======== INPUT FOR THIS TASK ========

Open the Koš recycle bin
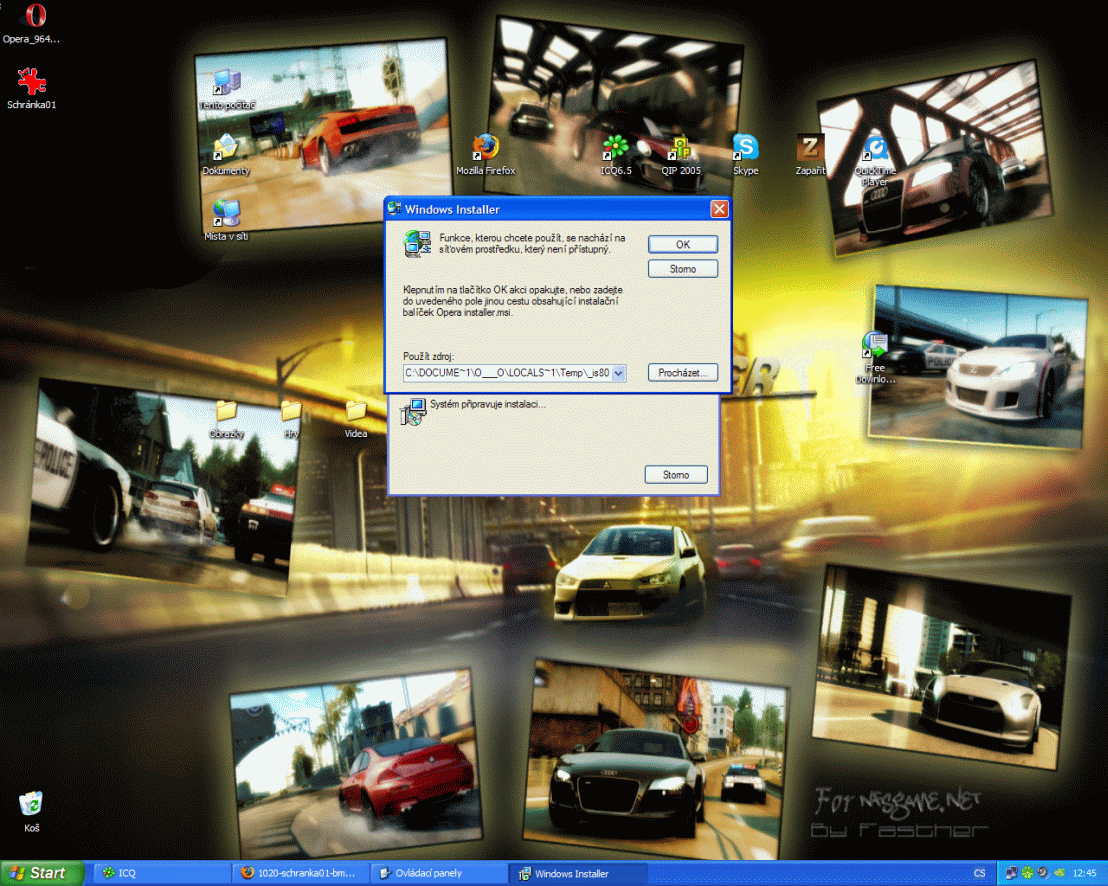 click(32, 805)
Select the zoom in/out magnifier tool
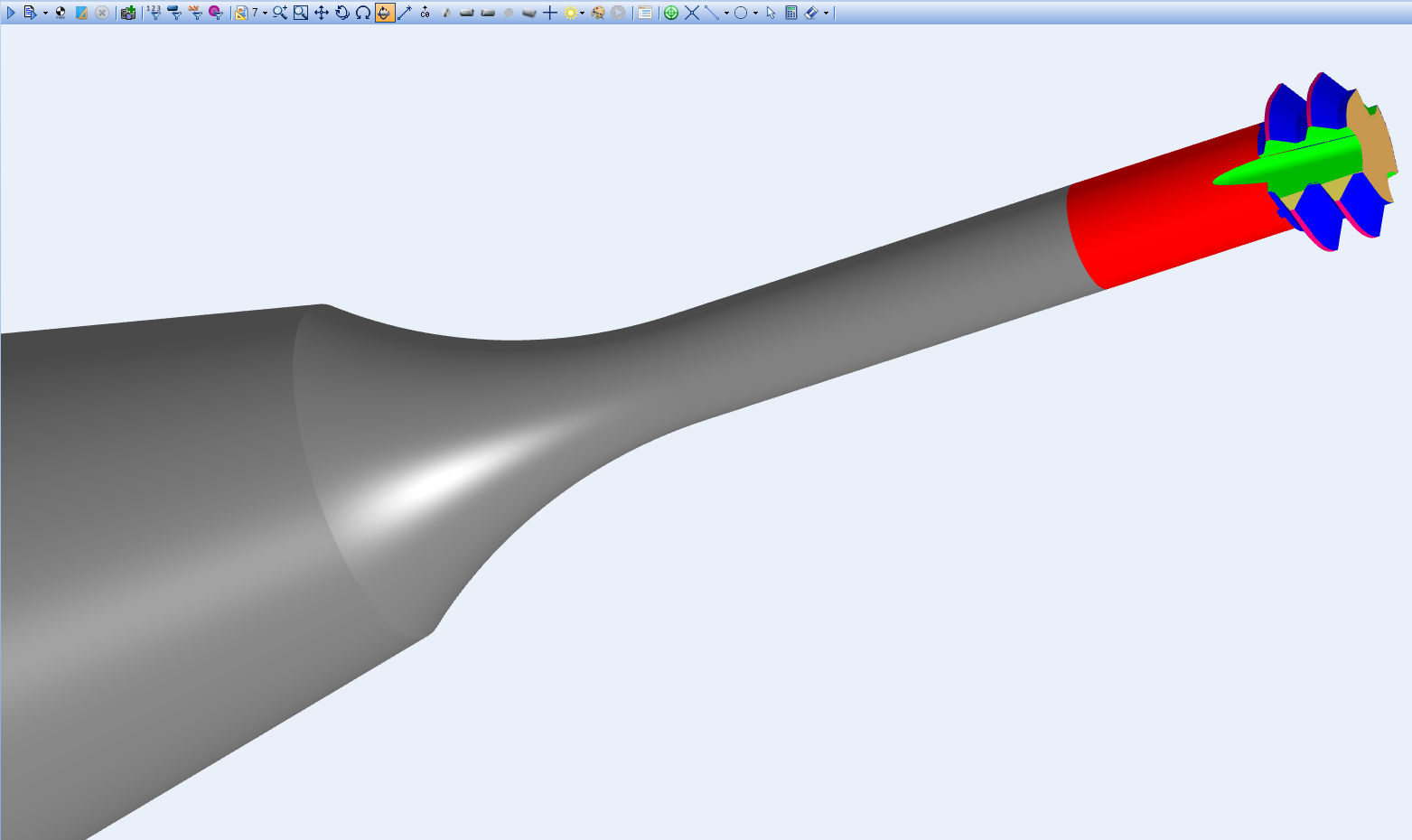The height and width of the screenshot is (840, 1412). 280,13
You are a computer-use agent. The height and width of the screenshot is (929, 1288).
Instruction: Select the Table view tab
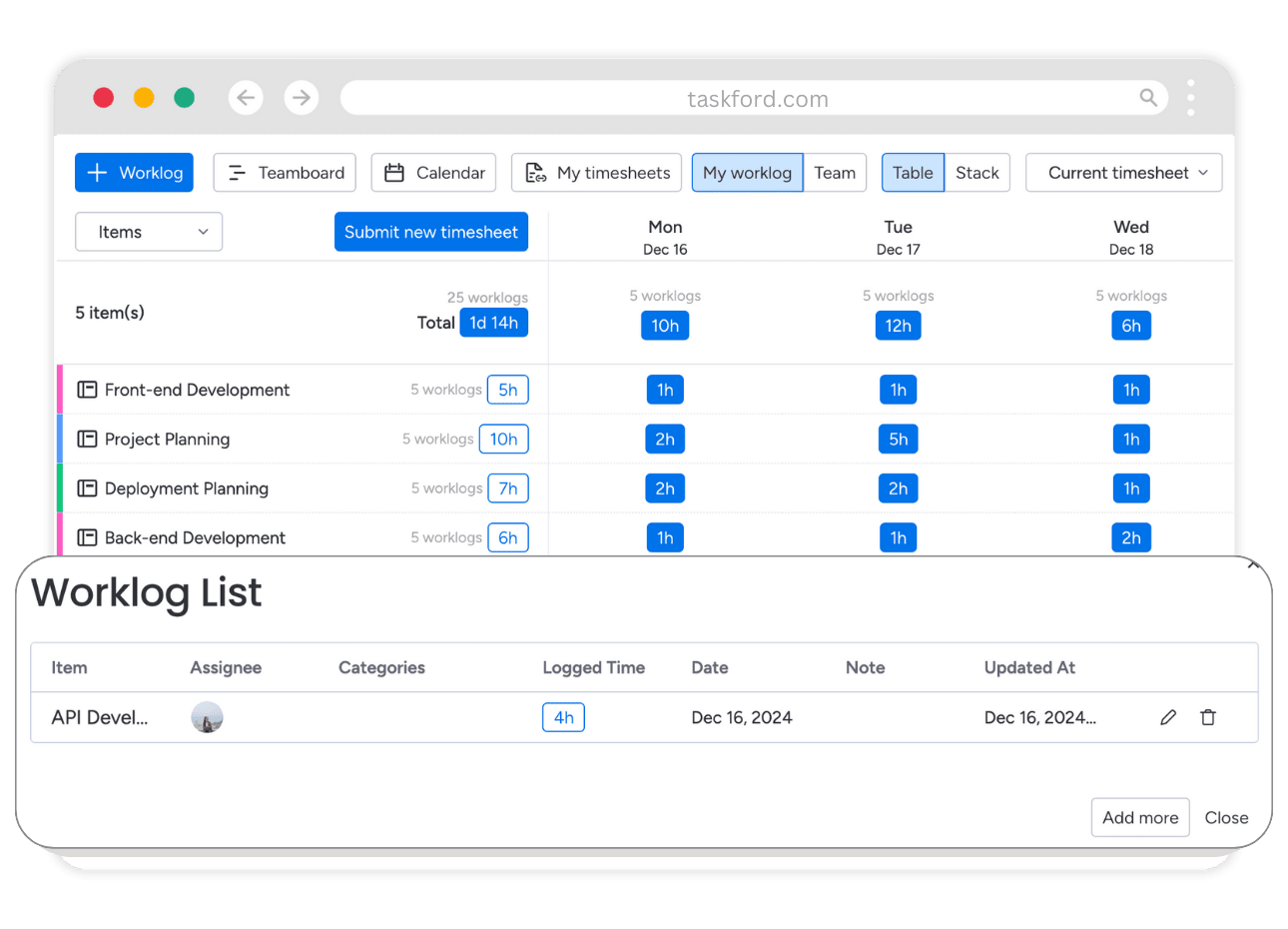click(913, 172)
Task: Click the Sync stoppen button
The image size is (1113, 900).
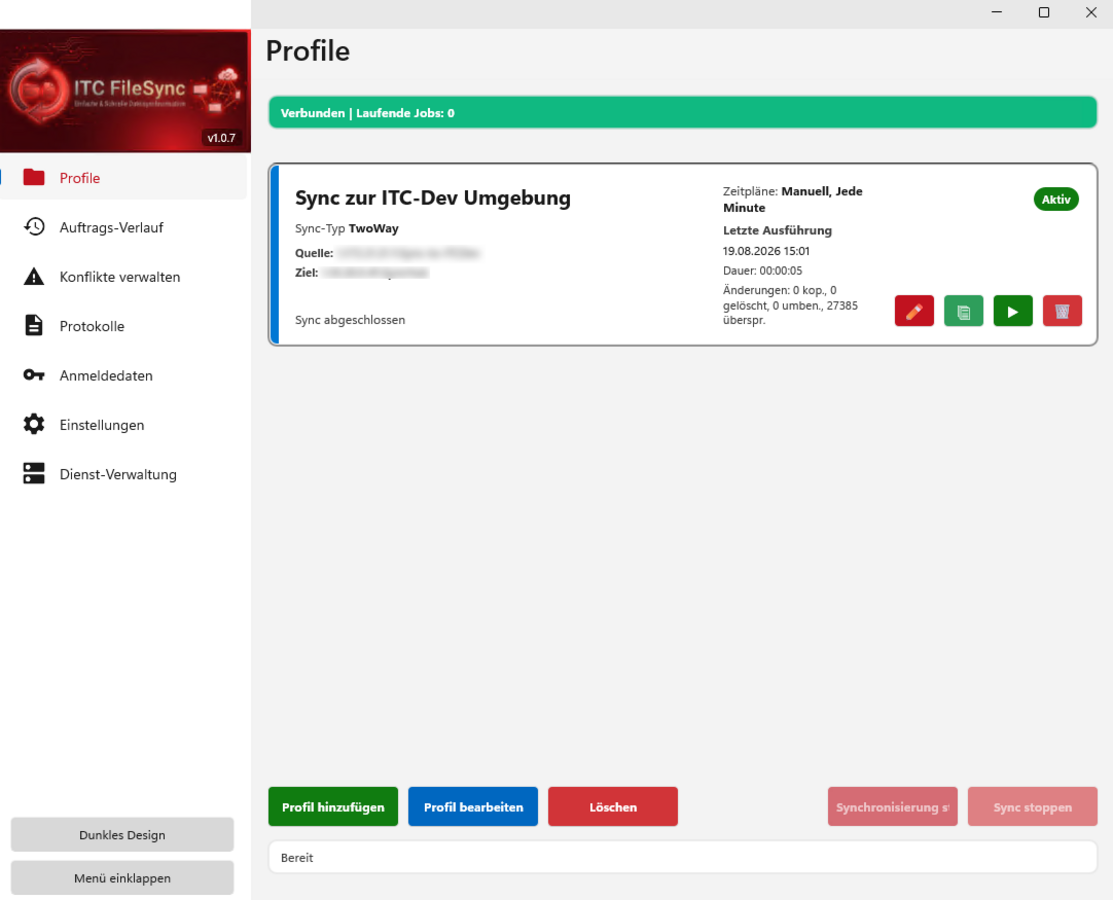Action: tap(1032, 806)
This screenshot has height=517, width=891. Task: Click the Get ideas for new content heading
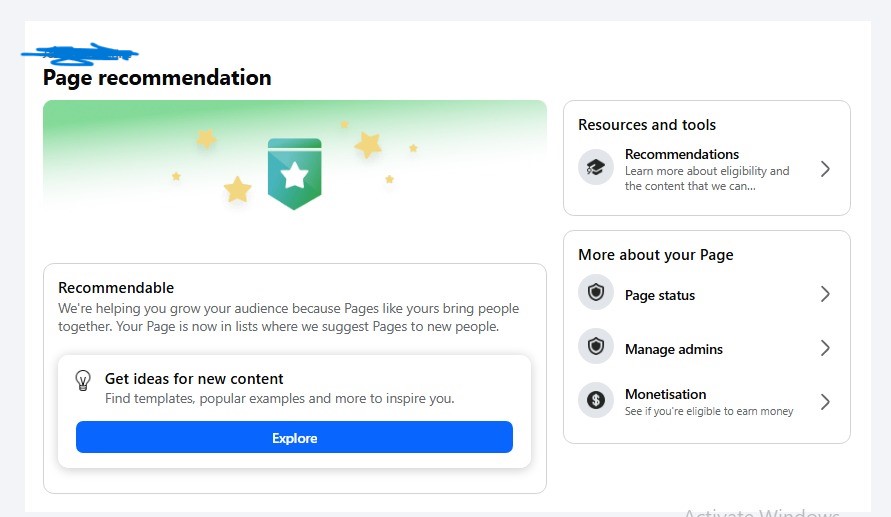click(x=194, y=379)
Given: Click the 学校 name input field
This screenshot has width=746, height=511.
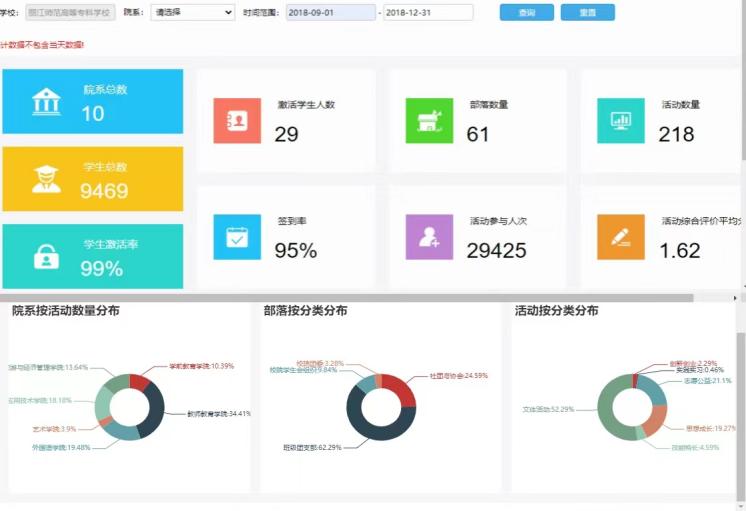Looking at the screenshot, I should 75,13.
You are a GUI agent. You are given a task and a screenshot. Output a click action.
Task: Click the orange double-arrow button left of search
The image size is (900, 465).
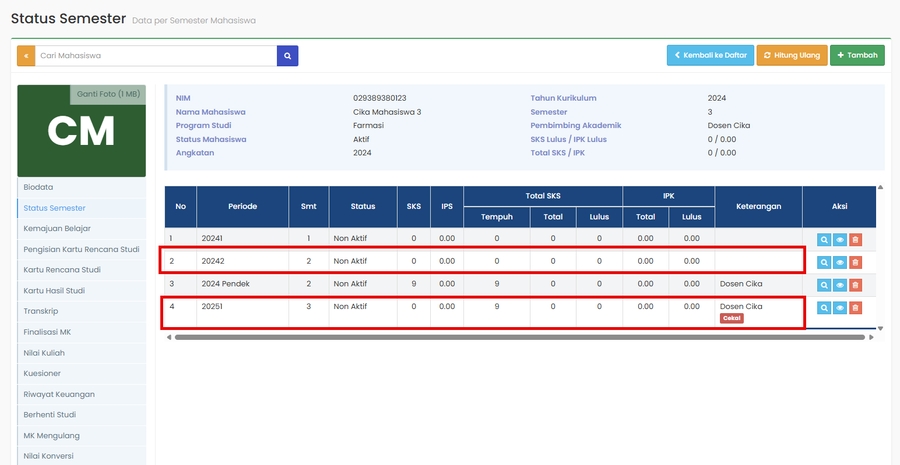(26, 56)
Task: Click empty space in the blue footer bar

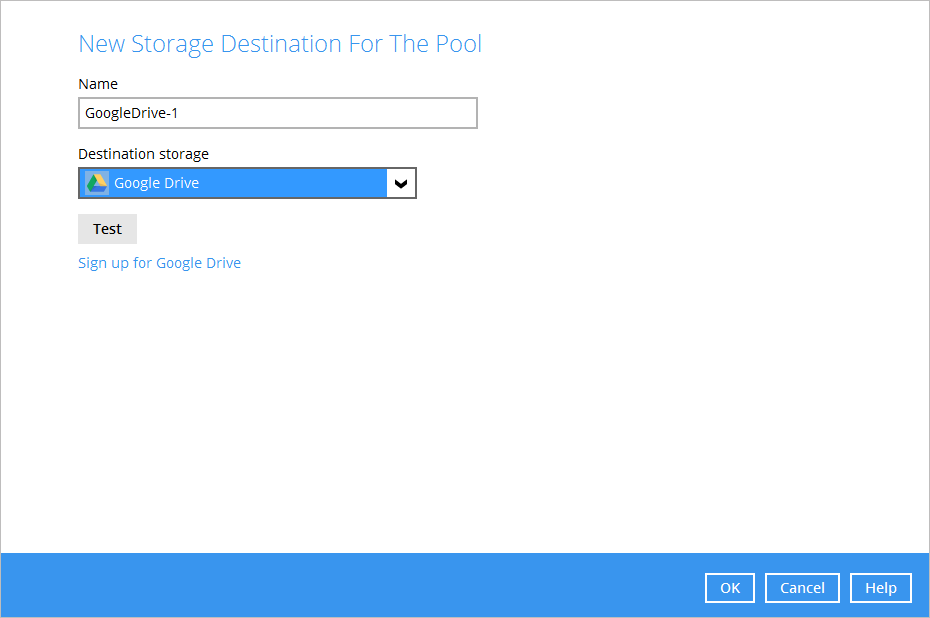Action: (x=350, y=586)
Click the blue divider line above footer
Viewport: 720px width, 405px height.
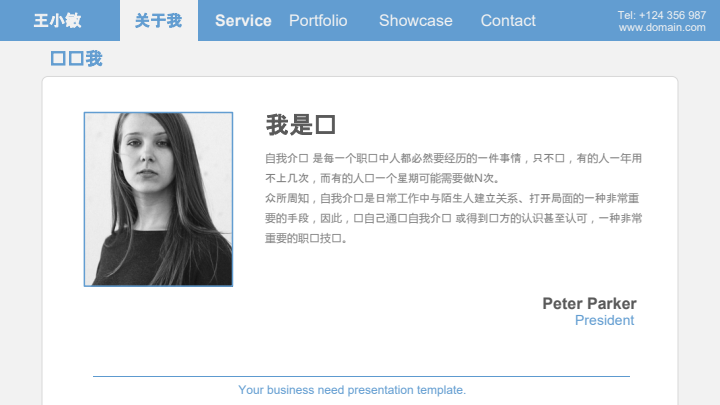point(361,376)
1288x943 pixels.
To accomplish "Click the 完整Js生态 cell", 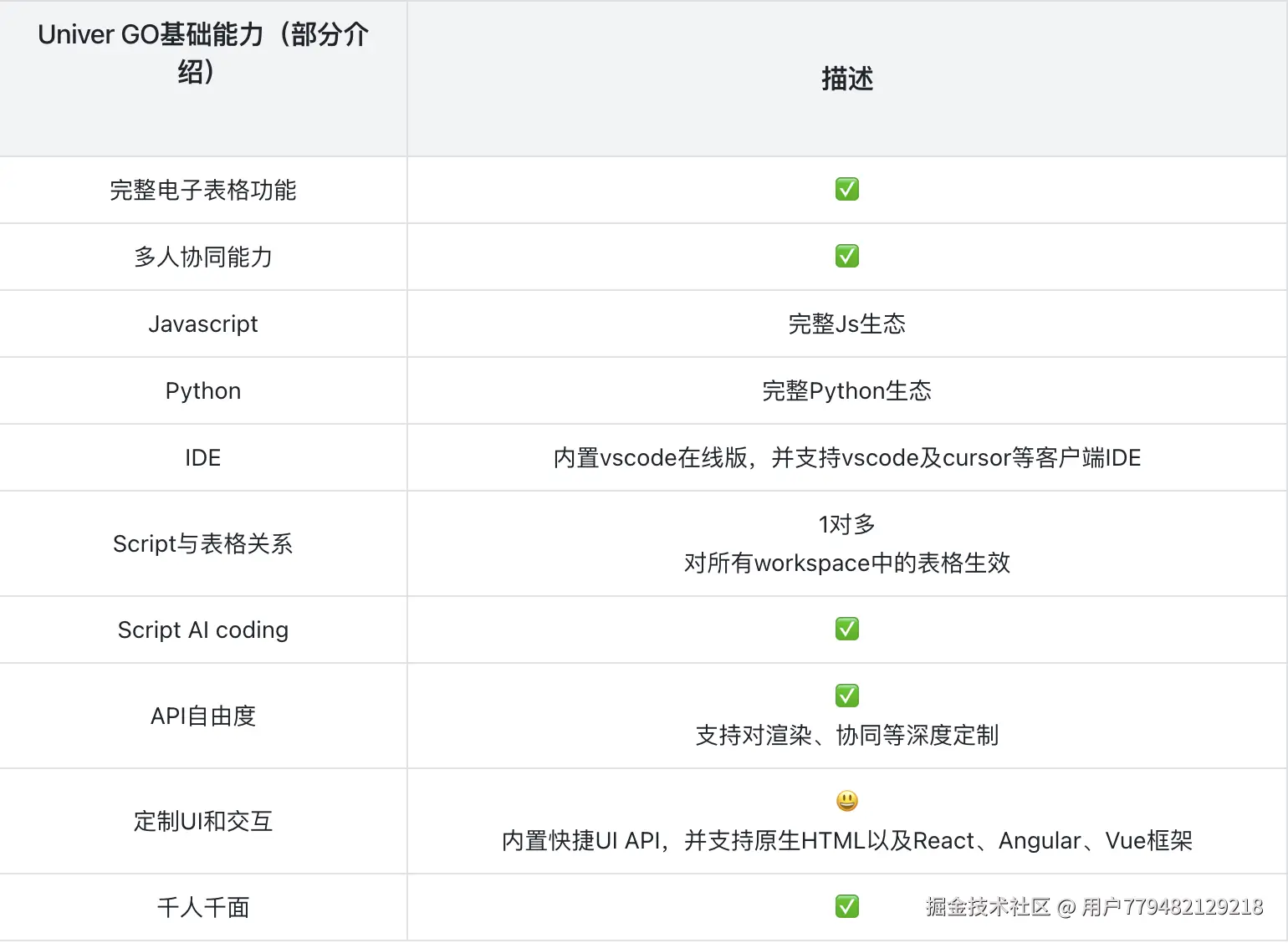I will (x=846, y=324).
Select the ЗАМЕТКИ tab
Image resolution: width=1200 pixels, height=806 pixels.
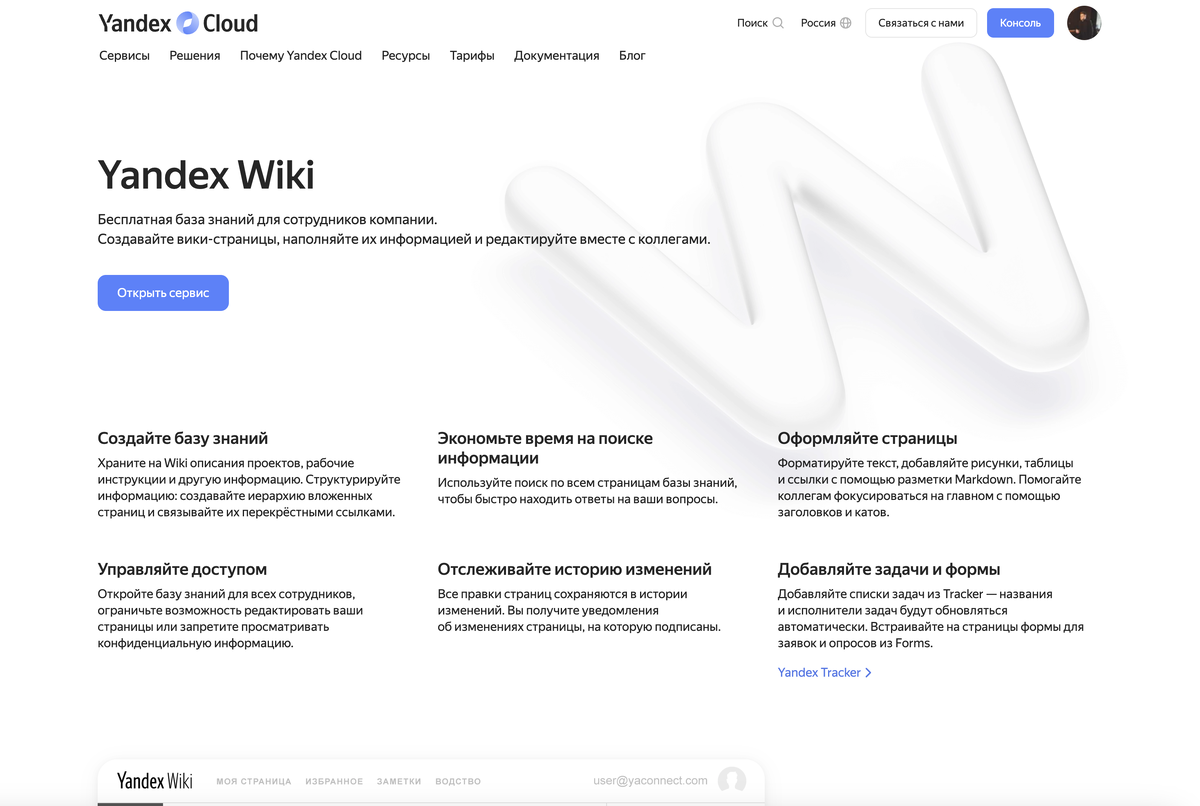point(398,781)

========

[ABOUT THIS EXERCISE] Lines from the records above that hold "button" are the ones to list.

[OUTPUT]
Task: Click the Sync stoppen button
Task: Click the orange double-arrow button left of search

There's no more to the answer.